#### Tasks to complete:
1. Return the passage of the forum thread on music charts that begins at the words "Pete, Friday, 5" and stops after the words "a football ladder.", copied word for word.
2. In the forum thread on music charts, which chart is named as the only one in Canada that has any effect on people?
3. Write the next part of the forum thread on music charts, starting after its final post.

*** Text

Pete, Friday, 5 April 2002 00:00 (twenty-two years ago) link

charts = classic. It's how you know what music to avoid at all costs.

Ron, Friday, 5 April 2002 00:00 (twenty-two years ago) link

this acceptance of charts as a powerful entity (good or bad) is not a worldwide phenomenon. i am amazed at how much stock the british place in the charts -- there is great concern whenever two popular groups release singles at the same time (who will win?), and greater concern at trying to discern what will be the number one single over christmas. there is even discussion over a particular song's placement in the charts or its relative merits compared to other charted songs. as was pointed out by somebody (i forget who it was) it's much like a football ladder.

in canada, nobody cares about the charts. the only chart that ever has any effect on people is the muchmusic (our mtv) music video charts, and that's all horribly rigged and not a real representation of _music_ anyway. in canada and the united states, the singles market is practically dead. it's all album sales here, though that doesn't stop anyone from shelling out the cash for the album when they're only really interested in 'the hit' (one thing i find despicable about north american consumers). although this may be the case, we still have regular top 40 charts here (and they're dreadful, anybody like creed?) but i think rigged just enough to give a slightly broader spectrum of music a chance. i haven't looked at a u.k. chart in months but it's pretty dire fluff. you poor souls.

******
*** Given information

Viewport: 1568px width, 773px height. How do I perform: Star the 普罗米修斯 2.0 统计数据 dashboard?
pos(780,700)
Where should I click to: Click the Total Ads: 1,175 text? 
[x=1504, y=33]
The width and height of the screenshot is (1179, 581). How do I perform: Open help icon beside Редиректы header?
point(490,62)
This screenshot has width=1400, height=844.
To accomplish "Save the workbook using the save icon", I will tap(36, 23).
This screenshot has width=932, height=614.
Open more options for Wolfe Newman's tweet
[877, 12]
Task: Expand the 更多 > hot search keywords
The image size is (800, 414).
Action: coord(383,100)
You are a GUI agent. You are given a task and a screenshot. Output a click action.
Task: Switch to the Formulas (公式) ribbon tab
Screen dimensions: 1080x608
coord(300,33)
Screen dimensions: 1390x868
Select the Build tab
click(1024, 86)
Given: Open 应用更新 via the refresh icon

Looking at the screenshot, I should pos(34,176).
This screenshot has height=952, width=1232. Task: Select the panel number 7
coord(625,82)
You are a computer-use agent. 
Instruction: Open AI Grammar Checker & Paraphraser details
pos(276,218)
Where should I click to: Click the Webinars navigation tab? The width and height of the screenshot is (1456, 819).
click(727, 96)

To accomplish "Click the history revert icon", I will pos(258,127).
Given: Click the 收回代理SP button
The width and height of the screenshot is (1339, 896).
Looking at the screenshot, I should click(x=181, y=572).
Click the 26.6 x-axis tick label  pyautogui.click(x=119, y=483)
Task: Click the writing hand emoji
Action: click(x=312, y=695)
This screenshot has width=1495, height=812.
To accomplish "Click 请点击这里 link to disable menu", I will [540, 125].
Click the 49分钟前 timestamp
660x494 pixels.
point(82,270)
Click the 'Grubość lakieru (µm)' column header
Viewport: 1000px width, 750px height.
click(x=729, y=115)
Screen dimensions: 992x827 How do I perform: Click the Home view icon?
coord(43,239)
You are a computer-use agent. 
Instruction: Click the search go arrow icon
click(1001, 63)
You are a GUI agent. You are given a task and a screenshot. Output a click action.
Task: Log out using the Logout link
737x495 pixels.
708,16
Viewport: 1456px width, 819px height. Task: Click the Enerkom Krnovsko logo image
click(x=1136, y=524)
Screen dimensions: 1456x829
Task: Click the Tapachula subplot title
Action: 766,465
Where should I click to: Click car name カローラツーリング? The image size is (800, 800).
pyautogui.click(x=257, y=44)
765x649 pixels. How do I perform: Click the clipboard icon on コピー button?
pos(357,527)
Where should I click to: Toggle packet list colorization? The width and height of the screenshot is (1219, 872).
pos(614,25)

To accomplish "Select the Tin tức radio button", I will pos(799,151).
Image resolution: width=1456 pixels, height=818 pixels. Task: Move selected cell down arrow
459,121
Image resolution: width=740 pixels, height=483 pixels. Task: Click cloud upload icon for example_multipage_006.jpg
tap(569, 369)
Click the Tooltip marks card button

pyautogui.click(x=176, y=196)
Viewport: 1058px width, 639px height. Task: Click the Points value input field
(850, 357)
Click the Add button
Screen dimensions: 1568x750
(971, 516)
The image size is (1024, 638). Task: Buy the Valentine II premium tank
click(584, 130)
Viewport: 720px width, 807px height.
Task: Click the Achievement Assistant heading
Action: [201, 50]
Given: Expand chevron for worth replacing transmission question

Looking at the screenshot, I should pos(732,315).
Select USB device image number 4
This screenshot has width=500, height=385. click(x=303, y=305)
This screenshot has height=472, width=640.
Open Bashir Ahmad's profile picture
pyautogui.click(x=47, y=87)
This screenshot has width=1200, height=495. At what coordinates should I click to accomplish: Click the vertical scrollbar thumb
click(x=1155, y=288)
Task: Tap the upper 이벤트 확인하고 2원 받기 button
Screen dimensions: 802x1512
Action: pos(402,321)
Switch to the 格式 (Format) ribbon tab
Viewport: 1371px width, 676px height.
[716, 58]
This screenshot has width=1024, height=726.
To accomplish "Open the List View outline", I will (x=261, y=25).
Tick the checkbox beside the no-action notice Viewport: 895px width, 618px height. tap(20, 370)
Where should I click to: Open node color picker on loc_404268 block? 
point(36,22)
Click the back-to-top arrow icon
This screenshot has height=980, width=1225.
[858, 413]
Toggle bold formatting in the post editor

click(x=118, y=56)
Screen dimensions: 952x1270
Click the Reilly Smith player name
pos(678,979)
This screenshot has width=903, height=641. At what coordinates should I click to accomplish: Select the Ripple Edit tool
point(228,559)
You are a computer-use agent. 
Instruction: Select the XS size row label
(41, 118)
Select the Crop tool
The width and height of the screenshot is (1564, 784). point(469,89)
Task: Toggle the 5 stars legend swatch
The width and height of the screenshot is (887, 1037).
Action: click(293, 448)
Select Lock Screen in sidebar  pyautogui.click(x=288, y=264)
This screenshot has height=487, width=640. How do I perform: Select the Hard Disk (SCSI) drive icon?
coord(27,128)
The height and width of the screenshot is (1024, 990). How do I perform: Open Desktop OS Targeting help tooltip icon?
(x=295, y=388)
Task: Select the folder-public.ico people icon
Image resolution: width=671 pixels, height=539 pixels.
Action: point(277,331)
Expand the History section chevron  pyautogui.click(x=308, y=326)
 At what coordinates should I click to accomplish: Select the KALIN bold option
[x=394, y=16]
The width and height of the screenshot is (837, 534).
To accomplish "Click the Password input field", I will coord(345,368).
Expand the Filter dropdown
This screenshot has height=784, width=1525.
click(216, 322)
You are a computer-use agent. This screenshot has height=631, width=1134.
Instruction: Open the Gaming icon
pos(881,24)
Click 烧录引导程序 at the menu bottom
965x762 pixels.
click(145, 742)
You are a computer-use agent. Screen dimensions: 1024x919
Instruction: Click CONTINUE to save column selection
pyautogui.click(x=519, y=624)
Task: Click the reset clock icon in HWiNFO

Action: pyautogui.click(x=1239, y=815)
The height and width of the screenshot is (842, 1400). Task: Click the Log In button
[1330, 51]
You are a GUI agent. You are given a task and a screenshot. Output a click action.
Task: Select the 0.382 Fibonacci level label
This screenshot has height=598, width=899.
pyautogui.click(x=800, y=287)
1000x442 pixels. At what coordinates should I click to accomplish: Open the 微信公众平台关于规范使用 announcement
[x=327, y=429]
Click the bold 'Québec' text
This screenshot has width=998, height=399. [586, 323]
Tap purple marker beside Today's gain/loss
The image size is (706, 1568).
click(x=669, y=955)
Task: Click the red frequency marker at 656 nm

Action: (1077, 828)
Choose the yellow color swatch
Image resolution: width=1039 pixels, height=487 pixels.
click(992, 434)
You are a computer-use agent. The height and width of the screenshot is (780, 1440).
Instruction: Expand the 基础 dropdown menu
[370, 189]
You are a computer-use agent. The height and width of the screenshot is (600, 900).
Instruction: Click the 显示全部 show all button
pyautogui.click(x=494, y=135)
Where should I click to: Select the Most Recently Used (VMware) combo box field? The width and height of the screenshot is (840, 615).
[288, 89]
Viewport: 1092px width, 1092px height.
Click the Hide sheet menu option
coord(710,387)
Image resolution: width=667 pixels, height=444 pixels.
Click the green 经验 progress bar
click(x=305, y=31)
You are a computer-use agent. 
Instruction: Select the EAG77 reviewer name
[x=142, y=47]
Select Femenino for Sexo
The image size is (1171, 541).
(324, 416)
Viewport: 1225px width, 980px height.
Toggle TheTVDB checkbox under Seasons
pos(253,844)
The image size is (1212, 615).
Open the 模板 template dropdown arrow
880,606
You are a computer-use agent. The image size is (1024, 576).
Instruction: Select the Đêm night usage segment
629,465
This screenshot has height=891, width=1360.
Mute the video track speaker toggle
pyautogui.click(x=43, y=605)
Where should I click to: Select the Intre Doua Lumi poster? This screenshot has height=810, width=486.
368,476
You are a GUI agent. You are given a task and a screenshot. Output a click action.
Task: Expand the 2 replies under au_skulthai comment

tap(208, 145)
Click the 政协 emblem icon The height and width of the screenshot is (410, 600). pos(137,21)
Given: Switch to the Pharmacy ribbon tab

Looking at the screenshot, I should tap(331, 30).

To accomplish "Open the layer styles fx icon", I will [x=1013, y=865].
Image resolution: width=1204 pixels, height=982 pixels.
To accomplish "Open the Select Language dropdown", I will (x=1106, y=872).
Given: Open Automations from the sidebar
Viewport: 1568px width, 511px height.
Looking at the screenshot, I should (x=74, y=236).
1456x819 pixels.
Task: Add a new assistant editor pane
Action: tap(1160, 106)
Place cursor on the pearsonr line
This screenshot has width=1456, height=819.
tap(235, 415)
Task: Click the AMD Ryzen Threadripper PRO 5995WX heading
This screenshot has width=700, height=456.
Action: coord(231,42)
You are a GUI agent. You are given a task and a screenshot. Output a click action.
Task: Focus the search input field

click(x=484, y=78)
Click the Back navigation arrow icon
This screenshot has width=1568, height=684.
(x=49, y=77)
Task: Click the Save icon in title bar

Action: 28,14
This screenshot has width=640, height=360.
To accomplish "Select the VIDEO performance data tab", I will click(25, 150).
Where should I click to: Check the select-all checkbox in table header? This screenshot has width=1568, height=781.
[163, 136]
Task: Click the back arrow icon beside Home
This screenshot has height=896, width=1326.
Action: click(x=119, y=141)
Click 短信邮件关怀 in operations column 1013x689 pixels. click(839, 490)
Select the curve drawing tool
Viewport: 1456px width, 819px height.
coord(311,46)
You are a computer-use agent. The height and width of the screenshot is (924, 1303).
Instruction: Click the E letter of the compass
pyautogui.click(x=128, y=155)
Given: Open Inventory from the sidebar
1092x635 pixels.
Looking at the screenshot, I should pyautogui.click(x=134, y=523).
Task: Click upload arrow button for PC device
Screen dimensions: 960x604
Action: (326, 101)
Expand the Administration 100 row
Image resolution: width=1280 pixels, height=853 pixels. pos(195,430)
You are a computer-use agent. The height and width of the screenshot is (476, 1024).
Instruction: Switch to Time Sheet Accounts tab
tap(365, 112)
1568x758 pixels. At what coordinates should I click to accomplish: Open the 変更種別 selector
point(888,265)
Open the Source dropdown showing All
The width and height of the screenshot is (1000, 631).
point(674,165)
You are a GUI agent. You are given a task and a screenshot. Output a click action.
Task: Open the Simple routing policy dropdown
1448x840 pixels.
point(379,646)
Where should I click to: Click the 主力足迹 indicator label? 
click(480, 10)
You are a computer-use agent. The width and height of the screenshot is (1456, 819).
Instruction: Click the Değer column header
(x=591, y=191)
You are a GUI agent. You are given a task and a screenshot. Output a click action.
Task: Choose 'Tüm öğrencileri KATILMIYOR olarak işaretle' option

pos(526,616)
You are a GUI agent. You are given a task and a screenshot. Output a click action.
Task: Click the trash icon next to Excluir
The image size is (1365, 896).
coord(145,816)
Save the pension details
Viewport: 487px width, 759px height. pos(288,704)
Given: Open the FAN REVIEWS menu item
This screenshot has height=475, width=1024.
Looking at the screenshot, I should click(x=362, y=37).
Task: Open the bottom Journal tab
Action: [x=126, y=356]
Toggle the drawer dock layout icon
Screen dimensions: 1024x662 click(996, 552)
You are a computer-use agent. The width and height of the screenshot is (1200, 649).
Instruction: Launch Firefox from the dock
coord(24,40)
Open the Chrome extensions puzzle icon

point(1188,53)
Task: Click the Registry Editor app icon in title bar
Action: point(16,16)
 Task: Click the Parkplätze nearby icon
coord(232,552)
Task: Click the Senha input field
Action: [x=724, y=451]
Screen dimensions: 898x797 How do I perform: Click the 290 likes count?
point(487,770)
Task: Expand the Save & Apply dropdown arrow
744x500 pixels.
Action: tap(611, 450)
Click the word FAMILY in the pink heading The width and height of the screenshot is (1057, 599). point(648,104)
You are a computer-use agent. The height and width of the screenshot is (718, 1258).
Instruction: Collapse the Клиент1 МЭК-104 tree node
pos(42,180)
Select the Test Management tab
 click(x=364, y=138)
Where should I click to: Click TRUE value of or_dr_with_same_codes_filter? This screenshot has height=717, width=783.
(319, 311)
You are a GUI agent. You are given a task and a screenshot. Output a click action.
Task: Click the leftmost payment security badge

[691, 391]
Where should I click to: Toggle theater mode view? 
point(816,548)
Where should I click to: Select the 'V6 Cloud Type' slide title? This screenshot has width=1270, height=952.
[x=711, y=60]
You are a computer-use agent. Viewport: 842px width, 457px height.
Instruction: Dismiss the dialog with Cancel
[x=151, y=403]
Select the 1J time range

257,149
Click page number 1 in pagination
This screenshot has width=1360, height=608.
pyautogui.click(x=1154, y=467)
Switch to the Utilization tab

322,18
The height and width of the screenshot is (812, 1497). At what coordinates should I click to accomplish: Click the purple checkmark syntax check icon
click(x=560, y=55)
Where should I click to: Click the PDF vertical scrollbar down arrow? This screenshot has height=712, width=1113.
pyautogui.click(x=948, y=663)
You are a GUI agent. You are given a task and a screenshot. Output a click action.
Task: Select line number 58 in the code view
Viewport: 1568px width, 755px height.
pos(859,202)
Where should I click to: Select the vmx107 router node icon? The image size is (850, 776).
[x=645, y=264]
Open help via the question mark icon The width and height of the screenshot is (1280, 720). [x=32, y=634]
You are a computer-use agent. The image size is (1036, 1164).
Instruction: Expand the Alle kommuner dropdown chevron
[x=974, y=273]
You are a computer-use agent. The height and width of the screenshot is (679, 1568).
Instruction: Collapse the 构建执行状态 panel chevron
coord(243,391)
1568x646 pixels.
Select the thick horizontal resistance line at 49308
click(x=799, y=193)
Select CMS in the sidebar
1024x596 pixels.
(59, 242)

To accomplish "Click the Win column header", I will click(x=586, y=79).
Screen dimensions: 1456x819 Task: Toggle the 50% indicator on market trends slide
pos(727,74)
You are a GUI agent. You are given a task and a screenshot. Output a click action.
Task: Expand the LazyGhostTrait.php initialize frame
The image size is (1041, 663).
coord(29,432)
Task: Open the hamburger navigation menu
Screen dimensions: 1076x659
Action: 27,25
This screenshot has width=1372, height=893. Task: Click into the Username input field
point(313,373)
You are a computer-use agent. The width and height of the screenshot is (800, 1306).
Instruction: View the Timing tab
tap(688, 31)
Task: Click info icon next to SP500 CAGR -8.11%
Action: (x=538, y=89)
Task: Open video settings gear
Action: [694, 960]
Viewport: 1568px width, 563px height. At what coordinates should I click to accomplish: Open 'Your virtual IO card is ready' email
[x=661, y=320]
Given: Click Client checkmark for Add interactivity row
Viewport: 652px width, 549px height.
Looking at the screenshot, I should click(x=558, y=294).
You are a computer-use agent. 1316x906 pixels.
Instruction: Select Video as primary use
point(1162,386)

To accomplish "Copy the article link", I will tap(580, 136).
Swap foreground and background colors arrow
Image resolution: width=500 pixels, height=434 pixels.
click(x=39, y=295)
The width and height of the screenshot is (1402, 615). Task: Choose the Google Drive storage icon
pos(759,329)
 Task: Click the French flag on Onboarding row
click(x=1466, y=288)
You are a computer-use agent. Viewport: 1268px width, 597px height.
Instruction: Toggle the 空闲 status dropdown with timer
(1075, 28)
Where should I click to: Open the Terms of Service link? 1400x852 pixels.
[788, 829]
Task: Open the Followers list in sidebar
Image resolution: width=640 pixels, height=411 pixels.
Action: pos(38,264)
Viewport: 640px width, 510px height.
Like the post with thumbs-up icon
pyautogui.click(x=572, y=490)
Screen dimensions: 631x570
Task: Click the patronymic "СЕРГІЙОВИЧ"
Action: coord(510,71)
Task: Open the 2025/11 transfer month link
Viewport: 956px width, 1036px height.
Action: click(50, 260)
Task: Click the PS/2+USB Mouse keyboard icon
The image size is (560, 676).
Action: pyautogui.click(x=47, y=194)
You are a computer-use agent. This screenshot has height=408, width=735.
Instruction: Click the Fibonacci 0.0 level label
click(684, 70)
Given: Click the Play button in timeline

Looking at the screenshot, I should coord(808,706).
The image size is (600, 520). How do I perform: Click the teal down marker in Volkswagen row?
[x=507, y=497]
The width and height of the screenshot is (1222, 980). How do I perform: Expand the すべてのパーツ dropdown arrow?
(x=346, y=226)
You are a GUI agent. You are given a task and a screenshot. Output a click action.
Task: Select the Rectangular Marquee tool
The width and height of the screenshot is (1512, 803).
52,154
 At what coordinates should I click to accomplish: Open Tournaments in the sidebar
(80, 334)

******

#### Outputs:
1.
Pete, Friday, 5 April 2002 00:00 (twenty-two years ago) link

charts = classic. It's how you know what music to avoid at all costs.

Ron, Friday, 5 April 2002 00:00 (twenty-two years ago) link

this acceptance of charts as a powerful entity (good or bad) is not a worldwide phenomenon. i am amazed at how much stock the british place in the charts -- there is great concern whenever two popular groups release singles at the same time (who will win?), and greater concern at trying to discern what will be the number one single over christmas. there is even discussion over a particular song's placement in the charts or its relative merits compared to other charted songs. as was pointed out by somebody (i forget who it was) it's much like a football ladder.

2. The muchmusic music video charts.

3.
what i lovelovelove! about the u.k. and its approach to charts and radio play is that the english appear to be very fickle and transitory in their taste. one day a particular song will be big, hit #1 and be played to death. then it will be completely forgotten and the next song(s) will take the stage. in a more singles-based market this makes a lot of sense. this kind of forced turnover happens everywhere as a result of record company machinations, but in the u.k. there is such a complete, utter purge of everything not- quite-current the level of the listener. the british as people (it would seem) are far more interested in having a bit of fun and dancing to a nice little pop song and then forgetting about it and going on to the next thing. in canada people have a more 'go-down- with-the-ship' mentality ... we never quite get rid of this awful chart music -- it hangs over us like a grotesque 4/4 marionette with a narcoleptic puppeteer.

why do i like the u.k. chart system if i don't like the music? i'm not a big fan of chart pop at all, but i would rather hear up-to-the- minute pointless fluff then slightly dated pointless fluff. i also love listening to the current trends in mainstream production and hearing how underground influences are seeping into the mainstream (like when two-step beats started appearing in more standard pop). the best thing for me, however, is that once a song has outlived its usefulness in u.k. chart land i'll NEVER HAVE TO HEAR IT AGAIN.

turn on the radio in canada and you're still bombarded with early 90's bryan adams, 80's zz top, wall-era pink floyd (*shudder*), rush, supertramp, foreigner and god knows whatever else. so many people here have not changed their hairstyle since 1985. believe it. it's gross, and for some reason, liking this awful, dated music and hair is a source of pride for many canadians. must be the french influence there.

enjoy your charts. if it's transitory commercial music not made for a lifetime of listening, we must assimilate whatever cultural or technological relevance it may have and MOVE ON. in that respect the u.k. has the most darwinist chart system on earth and for that i love it.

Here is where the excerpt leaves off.